以前に読みかけの時、ブログで「ふたり」とは皇后美智子さんと[苦海浄土]の石牟礼道子さんのことだ、と記しましたが    違いました。
 
いろいろな「ふたり」のことだ、と思いました。
 
前半は美智子さんと石牟礼さんの交流の話中心ですが、後半は長年に渡って、作家としての、水俣病問題の運動家としての、そして人間としての石牟礼さんと協力し、支えて来た渡辺京二さんとの「ふたり」が主になります。
 
でも、それだけでも括れない気がします。
 
始めはそんな気はなかったのに石牟礼さんによって いろんな深刻な諸問題を知るにつれ、
「義を見てせざるは勇無きなり」
と、徹底的に患者に寄り添い、後の水俣訴訟の元になる[水俣病を告発する会]を立ち上げた渡辺氏、そして6歳年上の高校の教師であって最初に「告発する会」のメンバーになった本田啓吉氏の支え。
これも「ふたり」に思いが馳せられます。
 
もとより水俣に縁のなかった本田氏の魂に火をつけたのは渡辺氏のビラの内容であり、そして[苦海浄土]の元となった石牟礼さんの「空と海のあいだに」の世界観だったそうです。
 
「その世界はそっくりわたしの曽祖母や祖母の世界であり、母方の祖父母の世界であった。(中略)
わたしは石牟礼さんに教えられて、水俣病がわたしの祖父母の世界にかけられた破壊攻撃であることを思い知った。
祖父母の世界は 風俗は変わっても父母の世界であり、やはりわたしの世界でもあった。」
 
秀れた文学作品とか芸術作品というのは、例え直接自分が体験していなくても心や魂に届くことによってその人の想像力に働き、人の事を自分の事のように感じさせる力があるのですね。
 
[苦海浄土]はルポルタージュやノンフィクションを包含した素晴らしい「文学」です。
水銀に侵された患者さんの症状や苦しみはもちろん読んでいて辛いのは確かですが、それを超えたものがあります。

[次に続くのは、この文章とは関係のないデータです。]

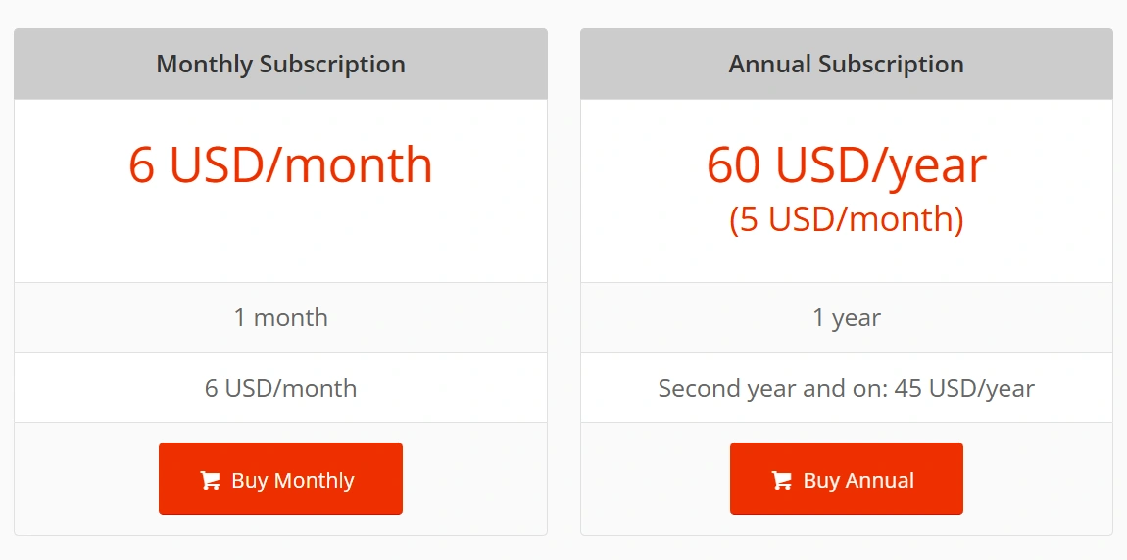The image size is (1127, 560).
Task: Click the large 60 USD/year price
Action: tap(846, 164)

なんというか、うまく言えませんが「崇高な魂」と言いますか…
 
そして「ふたり」の意味の中には天皇陛下と美智子さんの「ふたり」も入っているような気がします。
 
いずれにしても「1」+「1」は2ではない…
 
そんな意味のこもった題名でしょうか。
 
なんとなく[苦海浄土]は敷居が高い…
(かく言う私も一つ目しか読んでなく、続編、続々編が又とても貴重と聞きます)と思われる方もぜひこの[ふたり]をお読みになってください。